Several shaped (bar, ribbon and plate) polystyrene (PS) are widely used for producing small parts of miniature models connected by branches (bars). However, a wedge cut of PS material seems to be not yet discussed when using a nipper mechanism for cutting a 3 dimensional bar or ribbon. In order to predict the cutting resistance and deformation behavior of a PS square bar, some features of this material are necessary. PS material can be distilled an oily liquid named styrol from the resin of Turkish sweet gum trees. The thermoplastic resin has generally the higher resistance of compressive deformation than that of tensile deformation. Polystyrene (PS) is also such a brittle resin in a tensile mode, while it has ductile behavior in the compressive mode ^[26]. PS is the most employed aromatic thermoplastic polymer due to the hardness, stiffness, and chemical stability over a wide pH range, and also it is a brilliantly transparent synthetic resin produced by polymerization of styrene. It has a wide range of application such as a food packaging product and an insulator in buildings due to some advantages as the versatility, dimensional stability and low cost ^[27,28]. Therefore, in this research, in order to reveal the wedge angle effect on the cutting characteristics of a PS bar material, the rotational-linked fixture JIG system was provided for the use of three kinds of nippers.
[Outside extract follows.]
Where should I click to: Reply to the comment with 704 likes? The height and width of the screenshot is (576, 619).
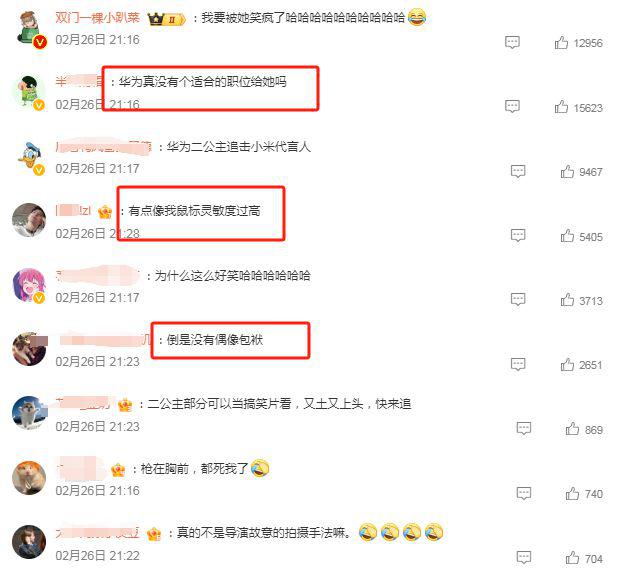point(523,557)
The first two nippers (the big nipper: the upper/lower asymmetric two-line wedge composed of α = 90–72°, α' = 85–72° and the medium nipper: the upper/lower asymmetric two-line wedge composed of α = 49–55°, α' = 42–50°) were used for comparing the effects of blade angle on the cutting characteristics. Here, α was the apex angle and α' was the back angle of two-line wedge. The big nipper is normally used for cutting a metallic wire and classified as a strong type, while the medium nipper is empirically used for cutting a various plastic and a small metallic wire. The third nipper (the small nipper: 13° single apex, side wedge) seems to be used for the precision-cut of small plastic model parts. Since the small nipper has a keen apex and then difficult to make alignment of the upper and lower blades fine, it empirically consists of a keen wedge and a narrow anvil. The three kinds of nippers were compared with the load response and cutting trace of a 3 mm square PS bar, in order to reveal the cutting characteristics of PS bar for splitting and trimming plastics model kits.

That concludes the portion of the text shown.